→ **Data for analysis**
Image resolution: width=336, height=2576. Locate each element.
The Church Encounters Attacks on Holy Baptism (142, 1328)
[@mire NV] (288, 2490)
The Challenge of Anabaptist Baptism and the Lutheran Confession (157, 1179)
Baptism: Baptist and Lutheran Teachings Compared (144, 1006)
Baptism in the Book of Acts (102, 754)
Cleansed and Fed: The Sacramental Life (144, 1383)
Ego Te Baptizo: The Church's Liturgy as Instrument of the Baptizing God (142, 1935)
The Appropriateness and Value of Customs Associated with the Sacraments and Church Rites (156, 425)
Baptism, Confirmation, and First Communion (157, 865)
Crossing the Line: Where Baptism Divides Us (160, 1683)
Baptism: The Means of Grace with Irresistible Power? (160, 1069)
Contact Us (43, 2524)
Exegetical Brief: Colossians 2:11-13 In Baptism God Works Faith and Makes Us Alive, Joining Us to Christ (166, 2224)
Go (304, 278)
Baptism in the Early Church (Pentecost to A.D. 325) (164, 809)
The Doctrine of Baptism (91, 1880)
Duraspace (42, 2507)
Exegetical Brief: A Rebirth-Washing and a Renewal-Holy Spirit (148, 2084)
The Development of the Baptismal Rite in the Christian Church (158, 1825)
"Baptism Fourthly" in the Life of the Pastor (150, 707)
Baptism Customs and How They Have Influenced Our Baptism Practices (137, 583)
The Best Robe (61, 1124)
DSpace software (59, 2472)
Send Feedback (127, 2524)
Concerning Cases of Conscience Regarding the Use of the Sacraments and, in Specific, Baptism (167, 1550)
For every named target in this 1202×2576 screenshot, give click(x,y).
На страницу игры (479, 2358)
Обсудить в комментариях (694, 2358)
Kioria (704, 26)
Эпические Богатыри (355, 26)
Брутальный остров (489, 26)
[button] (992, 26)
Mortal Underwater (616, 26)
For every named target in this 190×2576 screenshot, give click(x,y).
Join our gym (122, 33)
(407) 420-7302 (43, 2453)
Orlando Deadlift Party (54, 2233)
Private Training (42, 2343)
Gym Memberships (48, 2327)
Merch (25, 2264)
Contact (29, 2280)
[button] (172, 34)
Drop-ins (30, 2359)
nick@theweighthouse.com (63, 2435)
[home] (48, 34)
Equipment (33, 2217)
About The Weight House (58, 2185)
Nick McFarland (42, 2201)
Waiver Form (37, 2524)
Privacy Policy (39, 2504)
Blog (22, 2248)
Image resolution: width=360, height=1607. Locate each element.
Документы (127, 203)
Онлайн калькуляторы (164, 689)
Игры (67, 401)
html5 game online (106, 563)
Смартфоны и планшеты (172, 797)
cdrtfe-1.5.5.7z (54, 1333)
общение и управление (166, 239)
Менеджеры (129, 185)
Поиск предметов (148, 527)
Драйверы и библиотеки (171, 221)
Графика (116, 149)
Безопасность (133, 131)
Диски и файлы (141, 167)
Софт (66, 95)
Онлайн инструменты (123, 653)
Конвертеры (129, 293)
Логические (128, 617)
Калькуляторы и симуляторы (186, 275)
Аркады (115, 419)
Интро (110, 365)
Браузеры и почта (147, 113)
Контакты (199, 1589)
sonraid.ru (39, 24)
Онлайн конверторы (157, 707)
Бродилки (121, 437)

→ **Task prompt**
The whole listing above needs to be written out exactly.

→ **Solution to this task**
Image resolution: width=336, height=2576. Locate each element.
The Church Encounters Attacks on Holy Baptism (142, 1328)
[@mire NV] (288, 2490)
The Challenge of Anabaptist Baptism and the Lutheran Confession (157, 1179)
Baptism: Baptist and Lutheran Teachings Compared (144, 1006)
Baptism in the Book of Acts (102, 754)
Cleansed and Fed: The Sacramental Life (144, 1383)
Ego Te Baptizo: The Church's Liturgy as Instrument of the Baptizing God (142, 1935)
The Appropriateness and Value of Customs Associated with the Sacraments and Church Rites (156, 425)
Baptism, Confirmation, and First Communion (157, 865)
Crossing the Line: Where Baptism Divides Us (160, 1683)
Baptism: The Means of Grace with Irresistible Power? (160, 1069)
Contact Us (43, 2524)
Exegetical Brief: Colossians 2:11-13 In Baptism God Works Faith and Makes Us Alive, Joining Us to Christ (166, 2224)
Go (304, 278)
Baptism in the Early Church (Pentecost to A.D. 325) (164, 809)
The Doctrine of Baptism (91, 1880)
Duraspace (42, 2507)
Exegetical Brief: A Rebirth-Washing and a Renewal-Holy Spirit (148, 2084)
The Development of the Baptismal Rite in the Christian Church (158, 1825)
"Baptism Fourthly" in the Life of the Pastor (150, 707)
Baptism Customs and How They Have Influenced Our Baptism Practices (137, 583)
The Best Robe (61, 1124)
DSpace software (59, 2472)
Send Feedback (127, 2524)
Concerning Cases of Conscience Regarding the Use of the Sacraments and, in Specific, Baptism (167, 1550)
For every named target in this 1202×2576 screenshot, give click(x,y).
На страницу игры (479, 2358)
Обсудить в комментариях (694, 2358)
Kioria (704, 26)
Эпические Богатыри (355, 26)
Брутальный остров (489, 26)
[button] (992, 26)
Mortal Underwater (616, 26)
For every named target in this 190×2576 screenshot, give click(x,y).
Join our gym (122, 33)
(407) 420-7302 (43, 2453)
Orlando Deadlift Party (54, 2233)
Private Training (42, 2343)
Gym Memberships (48, 2327)
Merch (25, 2264)
Contact (29, 2280)
[button] (172, 34)
Drop-ins (30, 2359)
nick@theweighthouse.com (63, 2435)
[home] (48, 34)
Equipment (33, 2217)
About The Weight House (58, 2185)
Nick McFarland (42, 2201)
Waiver Form (37, 2524)
Privacy Policy (39, 2504)
Blog (22, 2248)
Image resolution: width=360, height=1607. Locate each element.
Документы (127, 203)
Онлайн калькуляторы (164, 689)
Игры (67, 401)
html5 game online (106, 563)
Смартфоны и планшеты (172, 797)
cdrtfe-1.5.5.7z (54, 1333)
общение и управление (166, 239)
Менеджеры (129, 185)
Поиск предметов (148, 527)
Драйверы и библиотеки (171, 221)
Графика (116, 149)
Безопасность (133, 131)
Диски и файлы (141, 167)
Софт (66, 95)
Онлайн инструменты (123, 653)
Конвертеры (129, 293)
Логические (128, 617)
Калькуляторы и симуляторы (186, 275)
Аркады (115, 419)
Интро (110, 365)
Браузеры и почта (147, 113)
Контакты (199, 1589)
sonraid.ru (39, 24)
Онлайн конверторы (157, 707)
Бродилки (121, 437)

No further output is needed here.